1. Observe: inspect existing project files, nearest `AGENTS.md`, current behavior, and constraints.
2. Plan: state the smallest coherent change, likely files, and verification gate.
3. Execute: make scoped changes without silently expanding architecture.
4. Verify: run the planned test/build/browser/runtime gate and inspect output.
5. Reflect: compare results against the phase proof gate.
6. Record: append evidence or blocker rows before claiming progress.

A phase cannot be marked done from code edits alone.

## Repair routing

If verification fails, route back before editing again:

- test/build/runtime/UI/proof failure -> current phase file
- architecture contradiction -> `02-project-setup.md`
- missing human preference that affects product identity/cost/secrets/destructive action -> `01-questions.md`
- missing dependency -> required prior phase
- external blocker -> `.buildprint/evidence/evidence-ledger.jsonl`

Do not mark a phase complete while its verification failure is unresolved.

## Phase discipline

Every phase starts through `03-phases/phase-flow.md`. Do not collapse phase entry into immediate implementation: create `.buildprint/phase-runs/<phase-id>/plan.md`, `.buildprint/phase-runs/<phase-id>/team-gates.md`, bounded handoffs for every role in `requires_roles`, and return files for every role.
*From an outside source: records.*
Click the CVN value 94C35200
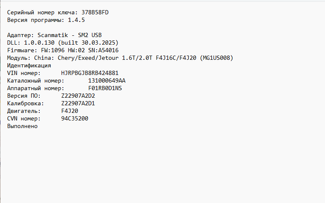Screen dimensions: 325x203 point(75,118)

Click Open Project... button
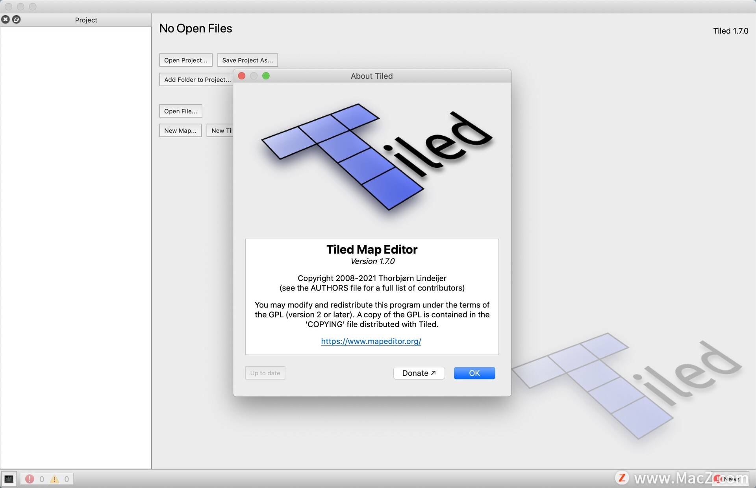click(x=185, y=60)

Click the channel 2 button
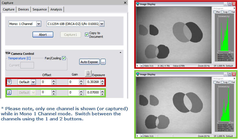[x=9, y=93]
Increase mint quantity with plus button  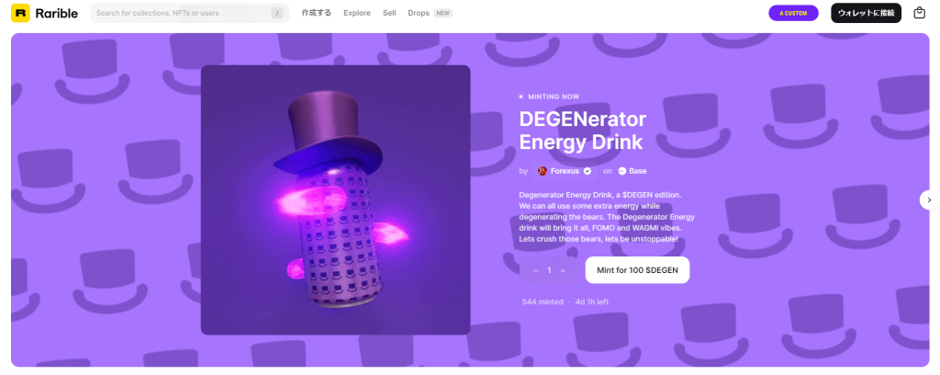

Use subagents or delegated workers when available; when unavailable, self-simulate each role through the same handoff/return artifacts. Collect returns/reviews/proof, and only then append runtime evidence.

A phase is a proof-gated product slice, not a waterfall task bucket. Each phase must define product outcome, mapped obligations, implementation scope, interfaces touched, state/runtime touched, UX/UI requirements, safety/security constraints, quality gates, proof gate, and repair routing.